Martine Cabarbaye, 62 ans (Hautes-Pyrénées) «On regarde les choses et on ne peut plus les faire»

publié le 22 septembre 2019 à 19h51

La parole de Martine Cabarbaye est libre. Totalement libre. Un cas assez rare pour être souligné : nombre de victimes indemnisées ont dû signer des accords contraignant leur voix. Au bout du fil, la sienne chante de cet accent du Sud-Ouest où elle vit, dans un hameau non loin de Tarbes.

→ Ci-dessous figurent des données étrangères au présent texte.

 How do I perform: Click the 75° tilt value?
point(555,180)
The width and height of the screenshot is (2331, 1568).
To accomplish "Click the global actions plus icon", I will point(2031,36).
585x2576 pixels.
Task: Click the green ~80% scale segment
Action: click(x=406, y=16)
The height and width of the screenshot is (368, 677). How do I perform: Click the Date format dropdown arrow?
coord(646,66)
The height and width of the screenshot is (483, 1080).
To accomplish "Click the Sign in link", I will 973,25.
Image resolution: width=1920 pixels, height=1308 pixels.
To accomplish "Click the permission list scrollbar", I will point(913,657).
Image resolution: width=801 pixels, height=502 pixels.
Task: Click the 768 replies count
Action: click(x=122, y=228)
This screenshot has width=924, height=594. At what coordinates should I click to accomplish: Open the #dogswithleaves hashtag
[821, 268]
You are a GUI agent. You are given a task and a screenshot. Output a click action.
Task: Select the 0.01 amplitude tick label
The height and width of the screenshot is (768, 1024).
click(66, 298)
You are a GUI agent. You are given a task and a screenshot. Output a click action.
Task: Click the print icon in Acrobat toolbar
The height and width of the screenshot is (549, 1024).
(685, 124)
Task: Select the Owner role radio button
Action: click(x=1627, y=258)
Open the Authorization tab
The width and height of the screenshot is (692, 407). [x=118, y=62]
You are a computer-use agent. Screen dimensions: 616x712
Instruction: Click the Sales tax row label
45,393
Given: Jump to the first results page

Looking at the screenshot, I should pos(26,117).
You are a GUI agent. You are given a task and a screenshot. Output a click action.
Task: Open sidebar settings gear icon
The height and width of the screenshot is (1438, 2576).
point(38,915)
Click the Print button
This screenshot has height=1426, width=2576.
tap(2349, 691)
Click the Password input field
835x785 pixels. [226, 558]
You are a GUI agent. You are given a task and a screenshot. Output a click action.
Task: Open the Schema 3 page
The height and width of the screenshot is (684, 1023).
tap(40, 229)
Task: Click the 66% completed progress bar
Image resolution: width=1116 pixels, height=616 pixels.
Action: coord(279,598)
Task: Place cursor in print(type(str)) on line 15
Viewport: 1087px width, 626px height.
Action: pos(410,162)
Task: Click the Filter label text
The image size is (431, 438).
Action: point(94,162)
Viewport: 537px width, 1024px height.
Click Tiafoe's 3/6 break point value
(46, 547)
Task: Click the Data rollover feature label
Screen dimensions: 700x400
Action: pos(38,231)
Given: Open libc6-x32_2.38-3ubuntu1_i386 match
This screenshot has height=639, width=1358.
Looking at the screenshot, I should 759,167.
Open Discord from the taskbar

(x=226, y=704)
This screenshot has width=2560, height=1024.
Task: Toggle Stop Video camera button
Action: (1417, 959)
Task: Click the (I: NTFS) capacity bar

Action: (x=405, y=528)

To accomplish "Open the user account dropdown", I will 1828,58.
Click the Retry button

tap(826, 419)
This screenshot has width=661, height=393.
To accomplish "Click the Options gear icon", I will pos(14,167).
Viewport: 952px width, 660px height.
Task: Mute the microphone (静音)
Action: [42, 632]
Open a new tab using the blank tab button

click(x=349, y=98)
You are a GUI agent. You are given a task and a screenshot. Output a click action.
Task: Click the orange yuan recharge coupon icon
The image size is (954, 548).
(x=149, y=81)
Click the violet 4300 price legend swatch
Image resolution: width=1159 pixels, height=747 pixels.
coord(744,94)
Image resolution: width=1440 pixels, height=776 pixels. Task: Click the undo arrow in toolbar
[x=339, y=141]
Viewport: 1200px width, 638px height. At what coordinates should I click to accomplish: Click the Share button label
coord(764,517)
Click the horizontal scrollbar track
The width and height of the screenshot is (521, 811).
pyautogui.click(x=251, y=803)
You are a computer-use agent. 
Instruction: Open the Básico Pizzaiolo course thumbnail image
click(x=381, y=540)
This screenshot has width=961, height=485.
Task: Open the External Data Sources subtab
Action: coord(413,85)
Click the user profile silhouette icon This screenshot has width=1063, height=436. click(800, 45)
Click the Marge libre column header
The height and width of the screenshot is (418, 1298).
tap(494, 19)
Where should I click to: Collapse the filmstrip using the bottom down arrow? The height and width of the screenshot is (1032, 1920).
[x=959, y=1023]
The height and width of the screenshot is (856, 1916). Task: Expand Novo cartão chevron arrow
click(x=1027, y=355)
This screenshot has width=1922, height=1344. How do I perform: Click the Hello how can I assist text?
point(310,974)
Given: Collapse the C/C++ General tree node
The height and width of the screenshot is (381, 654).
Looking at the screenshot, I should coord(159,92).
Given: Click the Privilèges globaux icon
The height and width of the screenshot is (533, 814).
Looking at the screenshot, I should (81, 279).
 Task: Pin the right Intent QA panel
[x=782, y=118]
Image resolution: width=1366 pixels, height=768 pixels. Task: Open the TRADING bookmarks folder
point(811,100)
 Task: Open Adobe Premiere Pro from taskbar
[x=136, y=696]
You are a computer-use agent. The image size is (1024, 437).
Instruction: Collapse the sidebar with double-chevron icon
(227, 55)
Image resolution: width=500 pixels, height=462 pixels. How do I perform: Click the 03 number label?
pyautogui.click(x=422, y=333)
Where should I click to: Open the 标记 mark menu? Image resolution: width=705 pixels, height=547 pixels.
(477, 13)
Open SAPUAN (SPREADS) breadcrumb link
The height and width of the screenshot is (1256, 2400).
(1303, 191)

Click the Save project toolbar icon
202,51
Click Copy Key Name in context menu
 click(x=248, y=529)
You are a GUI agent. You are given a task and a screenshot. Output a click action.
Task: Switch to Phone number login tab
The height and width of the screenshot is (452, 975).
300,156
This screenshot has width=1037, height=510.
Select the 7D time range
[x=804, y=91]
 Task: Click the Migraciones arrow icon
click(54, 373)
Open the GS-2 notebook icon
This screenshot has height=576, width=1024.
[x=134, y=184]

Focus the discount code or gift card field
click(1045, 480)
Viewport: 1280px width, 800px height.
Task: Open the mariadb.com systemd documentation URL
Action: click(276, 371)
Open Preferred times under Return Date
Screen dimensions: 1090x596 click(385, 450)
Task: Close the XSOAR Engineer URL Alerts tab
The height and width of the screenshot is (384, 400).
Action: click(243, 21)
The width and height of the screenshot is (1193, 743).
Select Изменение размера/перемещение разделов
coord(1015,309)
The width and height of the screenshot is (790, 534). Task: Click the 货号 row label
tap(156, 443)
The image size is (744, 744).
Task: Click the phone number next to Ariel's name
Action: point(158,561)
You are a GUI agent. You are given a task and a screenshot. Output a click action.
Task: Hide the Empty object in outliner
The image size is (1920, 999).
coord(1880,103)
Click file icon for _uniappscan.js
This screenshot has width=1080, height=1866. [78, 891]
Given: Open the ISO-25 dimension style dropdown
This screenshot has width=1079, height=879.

L'ancienne exploitante agricole de 62 ans a pris du Mediator durant six ans car elle faisait des hypoglycémies récurrentes. «J'en ai pris jusqu'à six par jour. En quelques semaines, j'ai perdu 15 kilos. C'était spectaculaire.» Son mari s'inquiète. Comme elle est «très active», de son potager à son élevage de veaux sous la mère, elle ne fait pas le lien. Mais la voici sans le souffle, la fatigue croissante. «Bronchite», dit le médecin de famille. Ça ne passe pas. Un matin, elle ne parvient pas à «attraper [ses] bêtes» : «Je n'en pouvais plus.» Elle retourne chez le docteur. A l'échocardiographie, on lui découvre une fuite. Le 8 décembre 2005, opération à cœur ouvert. «Ma valve mitrale a lâché, ils ont dû en mettre une mécanique. Dès que le chirurgien m'a vue, il a dit : "Vous arrêtez ça tout de suite." Il avait déjà eu des patientes ayant eu des soucis avec le Mediator.» Martine Cabarbaye fait ensuite une péricardite. Pendant deux ans, elle prend de la cortisone, passe de 74 à 90 kilos. Elle est désormais sous anticoagulants à vie. Conséquence : il ne faut pas se cogner, au risque de développer des hématomes compressifs. «La première fois que je suis tombée, ça m'a valu dix jours d'hôpital sous morphine.» Son mari a dû bricoler leur maison. Pour qu'elle puisse se lever du lit seule, par exemple. «Quand c'est arrivé, j'étais "en pleine bourre". Et d'un coup, tout s'arrête. Le quotidien bascule de tous les côtés. Je dépendais de mon mari et de mes fils à 300 %, je ne pouvais même plus conduire. Il a fallu se réorganiser, envisager les choses différemment. Ça a été compliqué pour tout le monde.»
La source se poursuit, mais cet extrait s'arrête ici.